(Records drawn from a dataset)

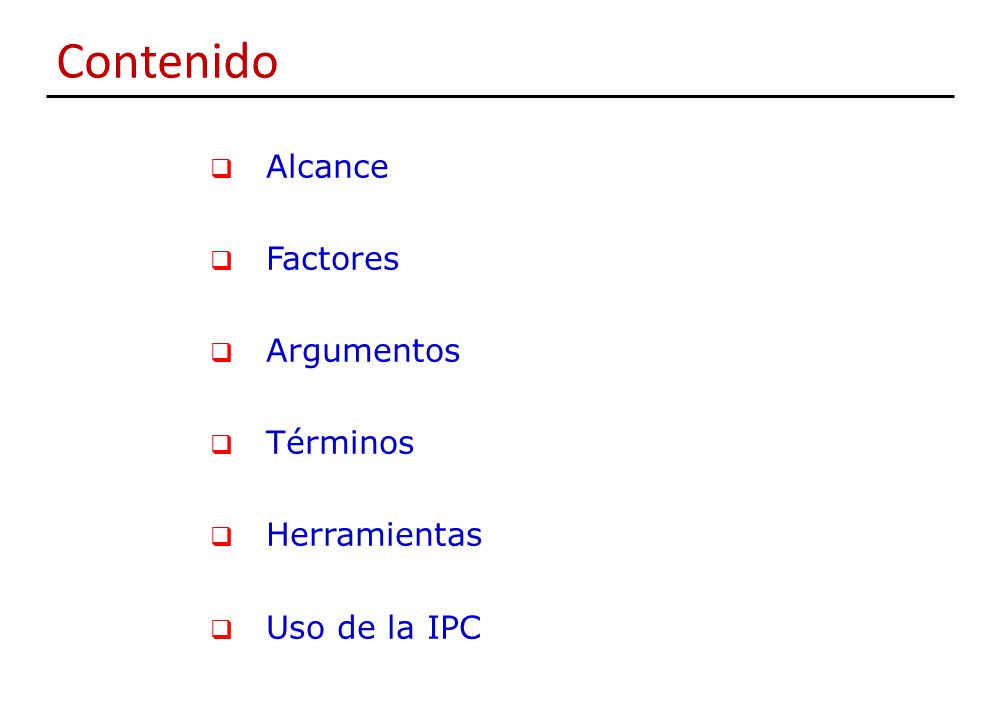Click the square bullet next to Términos
1000x720 pixels.
click(221, 444)
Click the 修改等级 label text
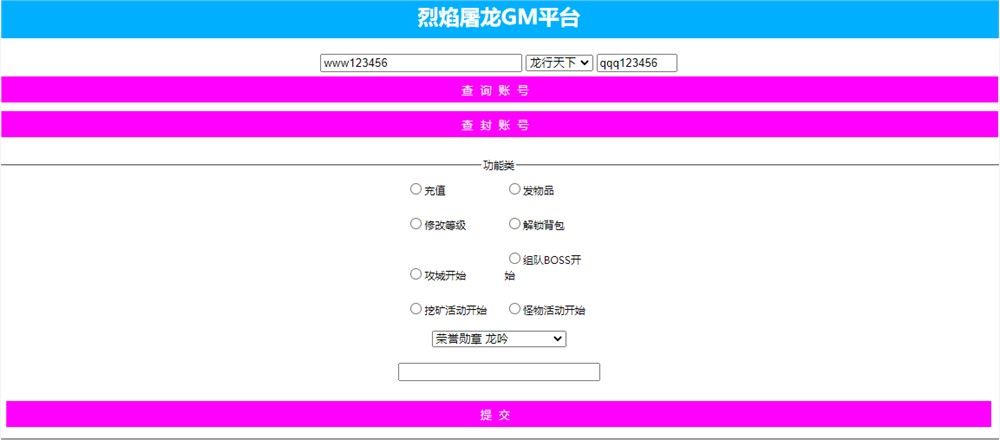This screenshot has height=440, width=1000. [x=446, y=225]
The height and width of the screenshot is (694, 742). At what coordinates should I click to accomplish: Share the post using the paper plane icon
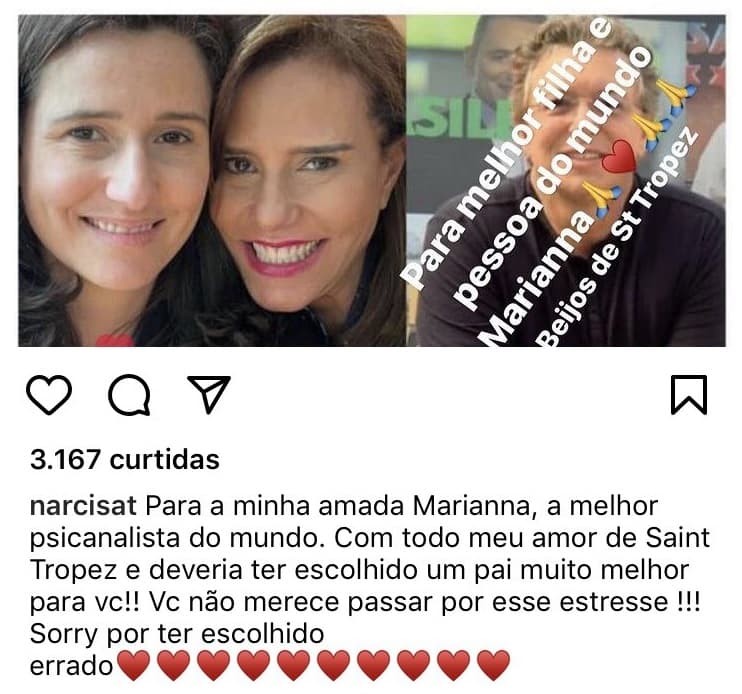pos(209,394)
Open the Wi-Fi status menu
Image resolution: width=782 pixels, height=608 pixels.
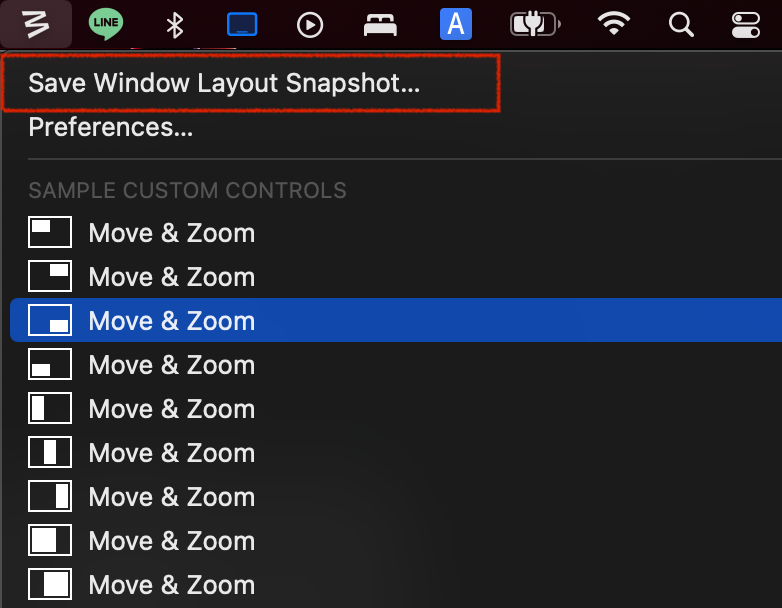pos(614,24)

* **Problem description**: A word-for-word copy is required of the lines above from the line with "Image resolution: width=782" through the last line of the data; no other lines and no pictures belong in it.

* **The answer**:
Image resolution: width=782 pixels, height=608 pixels.
pos(614,24)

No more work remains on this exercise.